Reproduce the full C quiz below word for word, from its opening line to its last.

Reading passage
┄┄┄┄┄┄┄┄┄┄

1. What is the value of variable n after the C statements below have been execut

Question

1. What is the value of variable n after the C statements below have been executed?

n = 3; m = 5; if ( m – 2 * n <= 0) { n += 2; } else { n--; }

2. What is the value of variable c after the following code executes, assuming the value input is 10 ?

int a = 0; int b; int c; scanf(“%d”, &a); switch (a) { case 0: c = 0; break; case 100: c = 1; break; case 10: c = 3; default: c = 2; }

3. What is displayed by the following code segment assuming variables x,y, and z are already initialized? Apply De Morgan's rules. (The actual values of x,y,z do not matter in this example.)

if ((x < y && y < z) == !(y <= x || y >= z)) printf("A"); else if (x< y || x >= y) printf(“B"); else printf("C");

4. For what exact range of values of variable g of type int does the following code segment display the string “B+” ?

┄┄┄┄┄┄┄┄┄┄

Extracted information
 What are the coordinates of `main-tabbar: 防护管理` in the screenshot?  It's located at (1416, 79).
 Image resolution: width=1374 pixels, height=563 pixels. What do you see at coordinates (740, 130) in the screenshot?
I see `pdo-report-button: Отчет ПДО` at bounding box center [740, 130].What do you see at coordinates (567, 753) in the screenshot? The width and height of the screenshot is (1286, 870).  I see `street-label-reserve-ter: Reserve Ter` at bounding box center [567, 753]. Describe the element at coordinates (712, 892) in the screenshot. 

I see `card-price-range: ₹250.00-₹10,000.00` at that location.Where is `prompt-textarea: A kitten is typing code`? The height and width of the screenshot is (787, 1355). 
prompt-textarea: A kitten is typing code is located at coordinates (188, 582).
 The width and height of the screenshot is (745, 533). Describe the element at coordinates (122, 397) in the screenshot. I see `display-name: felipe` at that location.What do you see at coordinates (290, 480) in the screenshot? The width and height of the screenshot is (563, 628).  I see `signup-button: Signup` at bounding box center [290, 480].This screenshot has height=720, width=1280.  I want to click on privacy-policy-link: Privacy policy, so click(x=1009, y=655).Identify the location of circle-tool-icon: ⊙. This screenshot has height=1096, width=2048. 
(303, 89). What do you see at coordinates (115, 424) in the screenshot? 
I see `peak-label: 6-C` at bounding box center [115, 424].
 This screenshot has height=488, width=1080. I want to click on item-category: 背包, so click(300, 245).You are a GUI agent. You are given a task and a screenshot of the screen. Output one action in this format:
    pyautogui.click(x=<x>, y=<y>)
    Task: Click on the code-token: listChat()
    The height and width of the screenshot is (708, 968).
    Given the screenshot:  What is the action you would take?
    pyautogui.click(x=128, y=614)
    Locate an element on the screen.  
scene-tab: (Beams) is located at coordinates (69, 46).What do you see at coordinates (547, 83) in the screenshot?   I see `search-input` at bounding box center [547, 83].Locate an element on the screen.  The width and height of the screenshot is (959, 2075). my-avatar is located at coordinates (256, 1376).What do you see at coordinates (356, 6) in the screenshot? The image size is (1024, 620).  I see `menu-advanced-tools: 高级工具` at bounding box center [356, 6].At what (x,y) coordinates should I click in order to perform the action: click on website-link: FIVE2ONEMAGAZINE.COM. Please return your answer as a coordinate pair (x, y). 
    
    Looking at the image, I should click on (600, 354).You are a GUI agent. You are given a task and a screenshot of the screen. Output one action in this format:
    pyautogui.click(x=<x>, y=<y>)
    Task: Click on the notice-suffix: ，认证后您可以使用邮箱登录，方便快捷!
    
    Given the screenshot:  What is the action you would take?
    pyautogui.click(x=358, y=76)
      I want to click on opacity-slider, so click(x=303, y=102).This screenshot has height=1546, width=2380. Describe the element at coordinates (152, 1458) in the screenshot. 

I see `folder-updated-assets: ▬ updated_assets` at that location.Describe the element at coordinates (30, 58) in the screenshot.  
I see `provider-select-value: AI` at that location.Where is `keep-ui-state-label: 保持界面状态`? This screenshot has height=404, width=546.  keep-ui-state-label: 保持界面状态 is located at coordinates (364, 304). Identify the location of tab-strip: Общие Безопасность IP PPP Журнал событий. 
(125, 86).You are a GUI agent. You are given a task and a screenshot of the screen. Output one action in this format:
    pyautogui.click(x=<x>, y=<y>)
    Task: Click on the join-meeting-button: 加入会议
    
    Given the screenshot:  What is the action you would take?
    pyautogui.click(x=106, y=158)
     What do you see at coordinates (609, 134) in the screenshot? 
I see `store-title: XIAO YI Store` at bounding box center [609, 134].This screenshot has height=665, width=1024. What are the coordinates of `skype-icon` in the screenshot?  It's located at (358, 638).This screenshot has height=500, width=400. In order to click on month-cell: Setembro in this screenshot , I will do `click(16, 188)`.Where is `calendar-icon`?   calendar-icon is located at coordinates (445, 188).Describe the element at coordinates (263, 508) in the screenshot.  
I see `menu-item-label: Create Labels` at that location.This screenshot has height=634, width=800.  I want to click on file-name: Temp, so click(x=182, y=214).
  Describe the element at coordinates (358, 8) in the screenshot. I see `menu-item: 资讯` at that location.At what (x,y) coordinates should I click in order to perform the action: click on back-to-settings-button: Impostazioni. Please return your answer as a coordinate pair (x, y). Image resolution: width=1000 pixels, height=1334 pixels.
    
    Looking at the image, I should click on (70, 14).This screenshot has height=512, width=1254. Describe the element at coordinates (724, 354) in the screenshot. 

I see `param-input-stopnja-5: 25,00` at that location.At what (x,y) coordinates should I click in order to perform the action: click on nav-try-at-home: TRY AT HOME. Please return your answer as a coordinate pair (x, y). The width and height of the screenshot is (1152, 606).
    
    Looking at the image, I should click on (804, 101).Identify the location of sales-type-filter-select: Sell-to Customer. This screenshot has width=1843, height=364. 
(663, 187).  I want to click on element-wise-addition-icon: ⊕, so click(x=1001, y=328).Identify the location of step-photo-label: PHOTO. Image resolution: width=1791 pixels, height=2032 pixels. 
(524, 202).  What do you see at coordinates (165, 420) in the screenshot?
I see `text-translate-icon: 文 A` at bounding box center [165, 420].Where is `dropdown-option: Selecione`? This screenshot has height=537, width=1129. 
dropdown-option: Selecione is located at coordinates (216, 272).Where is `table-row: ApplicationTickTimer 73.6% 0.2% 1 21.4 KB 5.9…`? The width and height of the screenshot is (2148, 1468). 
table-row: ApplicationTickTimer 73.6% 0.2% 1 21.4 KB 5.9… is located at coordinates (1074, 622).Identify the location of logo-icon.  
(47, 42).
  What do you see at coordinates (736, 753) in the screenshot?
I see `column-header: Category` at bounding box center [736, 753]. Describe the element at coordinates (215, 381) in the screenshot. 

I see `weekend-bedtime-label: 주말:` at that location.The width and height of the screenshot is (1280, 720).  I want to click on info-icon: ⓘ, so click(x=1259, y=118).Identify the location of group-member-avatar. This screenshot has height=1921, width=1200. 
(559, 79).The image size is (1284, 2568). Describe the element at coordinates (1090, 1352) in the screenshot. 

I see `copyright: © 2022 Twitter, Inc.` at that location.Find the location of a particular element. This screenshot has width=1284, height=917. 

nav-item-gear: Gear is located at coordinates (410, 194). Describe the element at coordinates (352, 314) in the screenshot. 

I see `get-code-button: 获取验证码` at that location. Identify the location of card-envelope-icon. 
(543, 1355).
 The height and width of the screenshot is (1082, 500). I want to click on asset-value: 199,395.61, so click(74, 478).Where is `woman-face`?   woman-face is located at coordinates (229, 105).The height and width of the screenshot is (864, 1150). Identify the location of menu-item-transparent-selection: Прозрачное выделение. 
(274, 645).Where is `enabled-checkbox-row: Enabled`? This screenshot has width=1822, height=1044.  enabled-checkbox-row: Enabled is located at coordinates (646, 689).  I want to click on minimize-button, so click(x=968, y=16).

┄┄┄┄┄┄┄┄┄┄

Written response
1. What is the value of variable n after the C statements below have been execut

Question

1. What is the value of variable n after the C statements below have been executed?

n = 3; m = 5; if ( m – 2 * n <= 0) { n += 2; } else { n--; }

2. What is the value of variable c after the following code executes, assuming the value input is 10 ?

int a = 0; int b; int c; scanf(“%d”, &a); switch (a) { case 0: c = 0; break; case 100: c = 1; break; case 10: c = 3; default: c = 2; }

3. What is displayed by the following code segment assuming variables x,y, and z are already initialized? Apply De Morgan's rules. (The actual values of x,y,z do not matter in this example.)

if ((x < y && y < z) == !(y <= x || y >= z)) printf("A"); else if (x< y || x >= y) printf(“B"); else printf("C");

4. For what exact range of values of variable g of type int does the following code segment display the string “B+” ?